** Dataset follows **

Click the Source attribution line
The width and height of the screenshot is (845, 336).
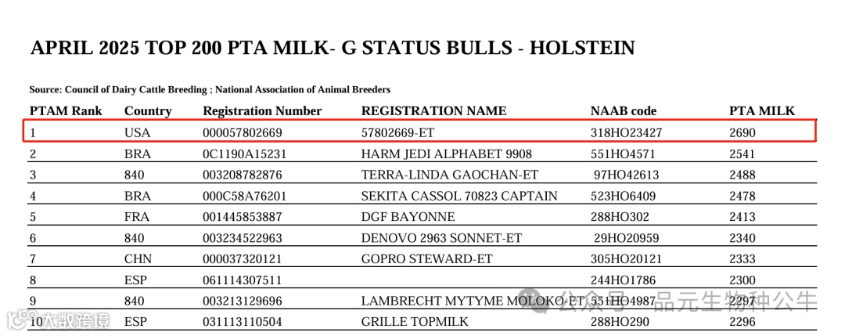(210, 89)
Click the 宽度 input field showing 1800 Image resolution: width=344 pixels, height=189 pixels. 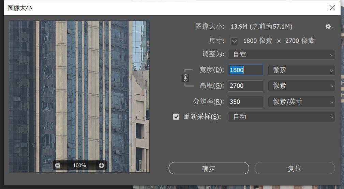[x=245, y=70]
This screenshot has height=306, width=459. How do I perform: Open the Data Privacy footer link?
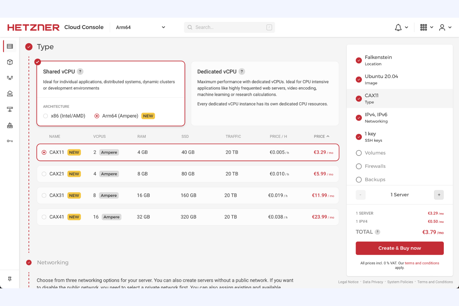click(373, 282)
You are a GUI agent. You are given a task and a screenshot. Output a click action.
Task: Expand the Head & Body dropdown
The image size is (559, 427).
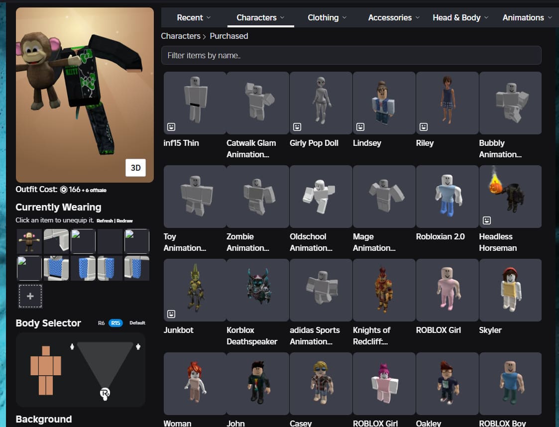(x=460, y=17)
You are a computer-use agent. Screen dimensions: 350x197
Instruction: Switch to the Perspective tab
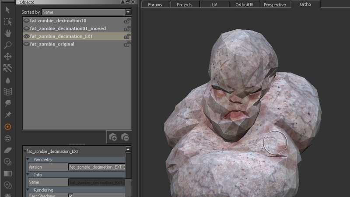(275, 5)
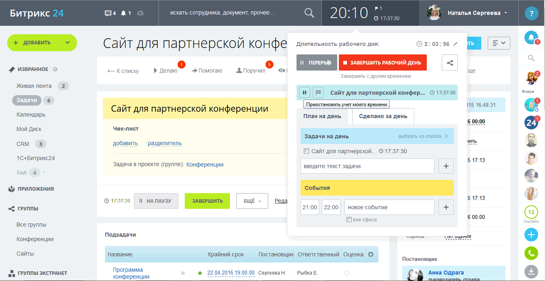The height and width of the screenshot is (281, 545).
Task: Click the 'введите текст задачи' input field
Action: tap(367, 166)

** End of Dataset **

■ To do
Find and copy each line above holding "agent".

■ Task solution
You are a GUI agent. You are given a task and a screenshot. Output a click action.
You are a computer-use agent. Screen dimensions: 350x197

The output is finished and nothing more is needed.